For my friend David, there are many reasons to seek queer community, but one thing that stuck out is how after he transitioned, his family started to look “straighter” to his kid. “When she was five she came to me and was like ‘I noticed that all kids have some kind of mom and some kind of dad’ and I was like ‘NO!!!!!’” he explained. “The world is vast and complex and full of variety, and I want my kid to experience some of that NOW. I don’t want to raise her in a bubble,” he explained. Like me, he feels it’s not enough for our kids to experience that just in books.
“It’s important for us, because my son is also gay, and between us and our close circle of friends, we are the only queer exposure he gets to others like himself,” my friend MyLove explained to me. “We are pretty isolated in our small town cis-het bubble, except for the rainbow island we carve out for him.”
For some queer parents, it’s finding safety for themselves in queer community that pushes them to create that same queer community for their kids.
“We need more queer chosen family as we grow and learn and love, we need queer role models for our children to aspire to be like, and we need to know ourselves as queer parents that we are never alone in this,” my friend Lindsay pointed out.
My friend Natalie’s daughter was around 10 when she came out, and for her, building community was a way to “assure her that life with me and my partner was going to be ok and better than what she always knew.” Natalie explained that her daughter grew up in Southern Mississippi where “exposure was slim and judgements were high.” But now, she’s 24 and “doing amazing.”

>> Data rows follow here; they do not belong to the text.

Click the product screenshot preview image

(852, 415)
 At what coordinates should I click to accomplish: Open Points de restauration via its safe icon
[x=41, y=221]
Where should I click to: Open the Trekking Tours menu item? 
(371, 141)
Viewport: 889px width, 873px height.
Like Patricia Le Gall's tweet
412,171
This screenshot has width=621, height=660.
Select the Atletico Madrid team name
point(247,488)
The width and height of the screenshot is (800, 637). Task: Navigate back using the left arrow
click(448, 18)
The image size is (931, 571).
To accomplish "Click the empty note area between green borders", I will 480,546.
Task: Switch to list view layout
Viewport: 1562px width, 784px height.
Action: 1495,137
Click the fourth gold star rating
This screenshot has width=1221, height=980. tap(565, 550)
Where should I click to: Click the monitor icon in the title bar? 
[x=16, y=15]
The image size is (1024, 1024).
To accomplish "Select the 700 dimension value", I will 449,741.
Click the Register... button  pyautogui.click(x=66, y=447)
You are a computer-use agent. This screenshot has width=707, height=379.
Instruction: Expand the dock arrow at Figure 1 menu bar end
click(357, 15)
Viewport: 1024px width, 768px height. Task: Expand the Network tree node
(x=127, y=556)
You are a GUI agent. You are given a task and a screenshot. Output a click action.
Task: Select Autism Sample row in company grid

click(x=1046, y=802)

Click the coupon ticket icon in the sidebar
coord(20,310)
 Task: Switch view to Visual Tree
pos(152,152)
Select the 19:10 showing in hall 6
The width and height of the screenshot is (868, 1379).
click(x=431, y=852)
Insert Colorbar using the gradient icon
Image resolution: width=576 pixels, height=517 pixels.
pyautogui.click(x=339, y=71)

“I find kids of queer families are kinder, more well rounded and lots more loving than judging,” Natalie added.
Her point feels very true! Our kids are forced to move through the world differently, and while that doesn’t inherently mean they’re going to be more kind and empathetic, it lays a strong foundation. Even if their peers don’t treat them as others, our kids know they’re different. We as queer parents have to take the extra steps to make sure that our kids learn lessons their peers with cis-het parents don’t. Our family doesn’t fit into the same box as any of my kid’s friends’ families, so I knew I had to arm him with the tools to not feel bad or let others make him feel bad about being different.
Just know that if you’ve read or commented on this column in the last year, I now consider you a part of my queer community. How do you create queer communities for your family?
oh, i am sad to hear this column is ending. i am queer single parent and it is soooo hard to find anything in the parenting world that feels like our family can belong :) thank you for these columns i have loved them!
you’re so welcome! thank you for reading! i’ll still be writing parenting content, so if there’s anything in particular you want to see, please do let me know!
I too will miss these columns- they’re a beautiful window into your family and the years ahead of us (our little is not quite 2). Thank you for all your writing and vulnerability!
This specific column really resonated, too. Our family can look straight to the straights (my amab nonbinary partner gets read as a cis dude, and both of our bi-ness is invisible to straights despite a LOT of gay tshirts, rainbow paraphernalia, and my side shaved purple hair 🙄), so cultivating community where our full selves are recognized and celebrated-and where our kiddo can see other family models-is so so important.
thank you for always being so engaged with my columns, i always appreciated it!
creating a community for celebration and validation is so important, and i’m glad you’re creating that. the toddler years are rough, you definitely need community support, lol.